Tardiness is the talk of the NHL today, but on two different fronts.
There's the late arrival, for starters, of Anaheim winger Teemu Selanne, who announced he was coming back to the Ducks on Monday. To be sure, Reijo Ruotsolainen used to show up a lot later in the NHL season than this, but many are suggesting Selanne's prolonged semi-retirement illustrates the need for the league to legislate on the matter by issuing a deadline by which players must commit to playing in the league.
Why? For starters, Selanne has earned the right to call his own shots, and if a team wants to go along, good for them. But its not like there's anything underhanded going on here, so rules for the sake of rules don't really make much of a difference.
And wouldn't you say the NHL is better with Selanne than without him? Of course, given the decisions of Selanne and Scott Niedermayer, the next prominent NHLer to announce his retirement is going to be created with a chorus of "Yeah, right."
In other lateness news, Ottawa goalie Ray Emery caused another mini-firestorm when he showed up four minutes late for practice on Monday.
Actually, given that players are supposed to be in the room 45 minutes before a scheduled workout, you could argue Emery was almost an hour late.
GM Bryan Murray told The Star this morning that he met with coach John Paddock last night and intends to chat with Emery today.

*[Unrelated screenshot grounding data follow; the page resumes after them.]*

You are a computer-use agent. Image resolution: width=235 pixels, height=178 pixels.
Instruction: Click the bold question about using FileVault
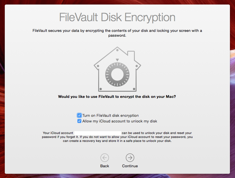[x=117, y=96]
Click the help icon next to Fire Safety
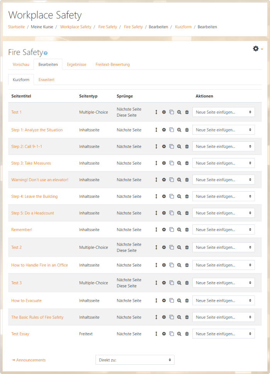 point(46,53)
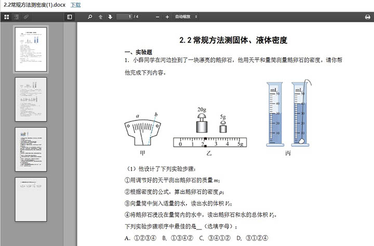Toggle the sidebar panel
The height and width of the screenshot is (246, 374).
(x=70, y=17)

Murray seemed intent on playing down the matter, but at the same time made it clear he's open to the possibility of moving Emery for another asset before the trade deadline or bringing in another goalie.
The Sens' payroll sits at $46 million, and given the prorated nature of salaries acquired this late in the year, they have lots of room to add athletes.
Any way you cut it, Emery is being portrayed as the bad boy of the NHL these days, what with Chris Simon still on enforced vacation. Being late a few times and scrapping with teammate Brian McGrattan seems to elevated Emery into the position of big-time troublemaker, which is probably a little unfair.
We'll see what the Sens decide to do later today, but the betting is once again Emery's indiscretion will be handled quietly and in-house.